Неведомому Богу. В битве с исходом сомнительным - Стейнбек Джон Эрнст. Страница 11
Польщенный откровенностью хозяина, Хуанито наконец-то раскрыл свой секрет:
– Я тоже, сеньор.
– Тоже женишься, Хуанито?
– Да, сеньор. На Алисе Гарсиа. В их семье есть документ, доказывающий, что дед родился в Кастилии.
– Рад слышать, Хуанито. Поможем тебе построить здесь дом, и тогда больше не придется ездить. Будешь жить на ранчо.
Хуанито рассмеялся от счастья.
– Я тоже повешу возле крыльца колокольчик, сеньор. Но обязательно коровий, чтобы по звуку понимать, у кого из нас готов обед.

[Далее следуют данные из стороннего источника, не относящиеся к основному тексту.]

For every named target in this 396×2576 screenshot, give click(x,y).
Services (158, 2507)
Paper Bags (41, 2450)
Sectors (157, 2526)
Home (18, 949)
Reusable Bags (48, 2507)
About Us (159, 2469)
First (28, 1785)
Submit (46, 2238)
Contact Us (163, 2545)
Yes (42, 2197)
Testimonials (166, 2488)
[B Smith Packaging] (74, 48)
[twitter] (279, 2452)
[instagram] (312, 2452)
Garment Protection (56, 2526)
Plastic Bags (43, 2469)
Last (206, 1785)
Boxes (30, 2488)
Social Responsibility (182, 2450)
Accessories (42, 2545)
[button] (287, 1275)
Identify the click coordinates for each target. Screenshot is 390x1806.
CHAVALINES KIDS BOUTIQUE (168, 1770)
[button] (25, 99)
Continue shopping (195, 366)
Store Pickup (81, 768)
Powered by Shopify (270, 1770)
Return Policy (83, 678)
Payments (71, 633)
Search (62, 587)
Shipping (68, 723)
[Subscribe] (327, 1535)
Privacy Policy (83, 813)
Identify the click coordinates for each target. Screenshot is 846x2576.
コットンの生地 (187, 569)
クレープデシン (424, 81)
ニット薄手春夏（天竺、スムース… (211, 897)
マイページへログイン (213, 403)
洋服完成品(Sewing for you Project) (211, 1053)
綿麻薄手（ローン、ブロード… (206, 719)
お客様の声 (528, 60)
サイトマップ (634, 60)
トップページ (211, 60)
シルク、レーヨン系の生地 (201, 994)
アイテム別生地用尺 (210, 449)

Джозеф запрокинул голову и с улыбкой посмотрел на переплетенные ветки. Несколько раз хотелось шепнуть дубу насчет Элизабет, но осуществить намеренье мешал стыд.
– Послезавтра собираюсь поехать в город, Хуанито. Думаю, захочешь составить мне компанию.
– О да, сеньор. Сяду на козлы, а вы сможете сказать: «Это мой кучер. Отлично разбирается в лошадях. Никогда не беру в руки поводья».
Джозеф рассмеялся.
– Наверное, хочешь, чтобы я сделал то же самое для тебя.
– Нет-нет, сеньор.
– Выедем рано, Хуанито. По такому случаю нужно купить тебе костюм.
Пастух взглянул недоверчиво:
– Костюм, сеньор? Не обычные штаны? Настоящий костюм с пиджаком?
– Да, с пиджаком и жилетом. А в качестве свадебного подарка в жилетном кармане появятся часы на цепочке.
Это уже было слишком.
– Сеньор, – проговорил Хуанито, вставая. – Надо срочно починить подпругу.
Он ушел в амбар, чтобы как следует подумать и о костюме, и о часах на цепочке. Костюм требовал как серьезного размышления, так и особой тренировки.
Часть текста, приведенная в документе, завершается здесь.